Business is Boring is a weekly podcast series presented by The Spinoff in association with Callaghan Innovation. Host Simon Pound speaks with innovators and commentators focused on the future of New Zealand, with the interview available as both audio and a transcribed excerpt. This week, he talks to Nick Whitehouse, CEO and co-founder of McCarthyFinch, an artificial intelligence engine designed to work alongside lawyers.
How many times might a board member ask ‘what are we doing to innovate?’ or ‘how many times did anything happen?’
Well, at MinterEllisonRuddWatts, that question was answered by the start of an innovation lab. That led to a company joint venture spun out with VC backing to use AI to change how the law works.
The fantastically named McCarthyFinch is using neuro-linguistic programming (NLP), machine learning and human inputs to help analyse mountains of legal documents in a fraction of the time it would take a human. It augments humans to make decisions faster and cut out the legwork while looking out for the fishhooks. The company has jumped onto the world stage, winning awards like Sir Richard Branson judged Global Talent Unleashed gongs, and becoming the first local company to make the finals of the TechCrunch Start-up battlefield, pitching in front of an audience of up to six million.
With partners and clients including some of the biggest professional services and law firms, the idea is finding amazing traction. Nick Whitehouse, McCarthyFinch’s CEO, co-founder, and winner of Most Disruptive Leader at the Talent Unleashed Awards, joins me now.
Either download this episode (right click and save), have a listen below or via Spotify, subscribe through iTunes (RSS feed) or read on for a transcribed excerpt.
Where does the AI part of the story come in?
So if I go back to the fundamentals of what we’ve done, we’ve built an AI that’s really about learning. It’s about accelerating that knowledge and transferring that expertise, so we’ve built an AI that reads, writes and understands things like a lawyer, it reasons like a lawyer and there’s a bunch of learning that goes into it and this is where techniques like NLP are introduced.

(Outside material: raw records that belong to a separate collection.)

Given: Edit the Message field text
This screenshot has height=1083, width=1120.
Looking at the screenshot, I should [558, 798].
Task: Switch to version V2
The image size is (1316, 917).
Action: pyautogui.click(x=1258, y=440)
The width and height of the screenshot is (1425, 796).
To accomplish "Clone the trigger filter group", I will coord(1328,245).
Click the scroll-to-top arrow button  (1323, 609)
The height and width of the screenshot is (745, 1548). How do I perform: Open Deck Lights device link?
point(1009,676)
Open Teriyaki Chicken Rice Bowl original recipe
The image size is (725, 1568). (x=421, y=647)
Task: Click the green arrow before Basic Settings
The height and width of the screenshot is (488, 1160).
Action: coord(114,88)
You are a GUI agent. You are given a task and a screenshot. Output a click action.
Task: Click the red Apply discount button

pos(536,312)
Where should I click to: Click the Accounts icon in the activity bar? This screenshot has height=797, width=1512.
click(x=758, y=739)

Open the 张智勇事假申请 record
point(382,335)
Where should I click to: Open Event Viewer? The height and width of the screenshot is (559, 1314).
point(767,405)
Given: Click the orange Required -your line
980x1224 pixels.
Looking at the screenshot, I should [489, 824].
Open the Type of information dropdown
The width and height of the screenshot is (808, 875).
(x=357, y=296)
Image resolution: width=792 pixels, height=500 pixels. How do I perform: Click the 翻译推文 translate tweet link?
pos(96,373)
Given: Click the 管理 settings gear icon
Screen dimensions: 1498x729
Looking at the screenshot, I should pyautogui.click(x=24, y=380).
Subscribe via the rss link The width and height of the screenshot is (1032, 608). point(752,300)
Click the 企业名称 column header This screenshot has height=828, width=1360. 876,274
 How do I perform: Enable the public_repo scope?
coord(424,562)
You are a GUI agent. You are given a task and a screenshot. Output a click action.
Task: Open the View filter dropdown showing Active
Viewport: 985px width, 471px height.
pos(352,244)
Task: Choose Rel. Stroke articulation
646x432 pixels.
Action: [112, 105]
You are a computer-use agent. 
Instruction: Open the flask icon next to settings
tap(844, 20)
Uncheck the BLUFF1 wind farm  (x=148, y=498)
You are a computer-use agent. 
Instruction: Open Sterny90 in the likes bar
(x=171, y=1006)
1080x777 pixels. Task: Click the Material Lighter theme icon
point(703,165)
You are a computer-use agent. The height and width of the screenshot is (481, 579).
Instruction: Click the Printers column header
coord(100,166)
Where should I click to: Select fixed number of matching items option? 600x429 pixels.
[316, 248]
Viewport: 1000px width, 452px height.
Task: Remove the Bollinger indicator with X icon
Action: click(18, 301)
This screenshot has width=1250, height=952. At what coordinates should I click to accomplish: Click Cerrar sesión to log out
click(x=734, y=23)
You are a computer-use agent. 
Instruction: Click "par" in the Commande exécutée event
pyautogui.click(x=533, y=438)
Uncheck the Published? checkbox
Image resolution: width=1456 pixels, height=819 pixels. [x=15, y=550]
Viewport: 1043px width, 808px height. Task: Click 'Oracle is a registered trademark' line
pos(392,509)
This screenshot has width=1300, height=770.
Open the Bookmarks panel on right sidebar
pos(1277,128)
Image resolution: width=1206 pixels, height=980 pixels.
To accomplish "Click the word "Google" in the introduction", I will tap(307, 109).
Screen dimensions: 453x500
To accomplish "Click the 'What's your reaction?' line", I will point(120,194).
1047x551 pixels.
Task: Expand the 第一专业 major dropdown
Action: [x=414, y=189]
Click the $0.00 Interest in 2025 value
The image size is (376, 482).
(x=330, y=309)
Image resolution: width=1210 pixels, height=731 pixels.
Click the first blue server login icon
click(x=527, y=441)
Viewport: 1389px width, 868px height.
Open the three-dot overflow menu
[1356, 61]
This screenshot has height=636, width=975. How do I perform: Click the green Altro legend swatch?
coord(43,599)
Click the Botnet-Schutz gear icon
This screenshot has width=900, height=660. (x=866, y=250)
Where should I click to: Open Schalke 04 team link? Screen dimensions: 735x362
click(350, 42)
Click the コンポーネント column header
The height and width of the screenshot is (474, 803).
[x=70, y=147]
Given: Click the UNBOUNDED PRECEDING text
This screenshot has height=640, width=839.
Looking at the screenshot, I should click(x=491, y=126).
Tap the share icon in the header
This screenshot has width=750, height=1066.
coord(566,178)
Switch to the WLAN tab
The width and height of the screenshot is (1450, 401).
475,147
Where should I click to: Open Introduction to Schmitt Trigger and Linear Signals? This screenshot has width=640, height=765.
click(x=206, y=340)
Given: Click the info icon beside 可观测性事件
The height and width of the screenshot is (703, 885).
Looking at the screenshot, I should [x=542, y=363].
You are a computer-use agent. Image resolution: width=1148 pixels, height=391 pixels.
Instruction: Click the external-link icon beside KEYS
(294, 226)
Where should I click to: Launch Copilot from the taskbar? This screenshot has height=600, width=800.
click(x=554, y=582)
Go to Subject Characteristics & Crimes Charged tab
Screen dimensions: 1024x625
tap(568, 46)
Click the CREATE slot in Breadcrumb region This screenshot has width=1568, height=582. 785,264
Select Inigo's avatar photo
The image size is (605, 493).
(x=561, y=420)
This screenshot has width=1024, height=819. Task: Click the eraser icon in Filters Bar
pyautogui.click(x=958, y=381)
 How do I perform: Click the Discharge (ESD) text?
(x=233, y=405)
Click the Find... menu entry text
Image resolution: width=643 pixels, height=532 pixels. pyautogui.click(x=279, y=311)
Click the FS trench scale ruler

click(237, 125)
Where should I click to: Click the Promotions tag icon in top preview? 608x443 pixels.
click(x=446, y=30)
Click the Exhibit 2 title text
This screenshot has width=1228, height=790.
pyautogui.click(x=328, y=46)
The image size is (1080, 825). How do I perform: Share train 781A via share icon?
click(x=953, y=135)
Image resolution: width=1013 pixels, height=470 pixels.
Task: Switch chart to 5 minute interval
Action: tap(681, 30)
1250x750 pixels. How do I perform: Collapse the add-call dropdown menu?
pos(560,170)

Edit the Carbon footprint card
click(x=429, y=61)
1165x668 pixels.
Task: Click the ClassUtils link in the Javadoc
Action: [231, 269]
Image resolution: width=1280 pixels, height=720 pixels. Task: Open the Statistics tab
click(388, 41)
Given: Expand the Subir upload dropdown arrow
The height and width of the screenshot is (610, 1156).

We see AI as a toolbox and there are a number of different approaches you can take to solving problems. We don’t think one tool helps you build a house — you need to use all the tools to build a house. What we’ve done is built these models using all these different AI approaches, whether it be machine learning, natural language processing or natural language generating. We’ve experimented in all those areas and effectively, what we’ve done is create an AI that can understand how to read legally the way it should. So understanding things like the directionality of a contract… is it in your favour or is it in our favour, is this contract creating a condition that you must meet? An obligation? A benefit? Or a right?.
So when you sit there and you say ‘this is a contract that I’m happy with’, we’re able to extract all of that information and we’re able to set these sorts of things as standards… So when we see another contract come in, if those match that’s fine. But if they don’t match and you have a new obligation put on you, the question is ‘are you happy to accept that obligation put on you?’ So that’s sort of how that goes and we train the AI to understand that stuff out of the box and we allow you to set different tolerances.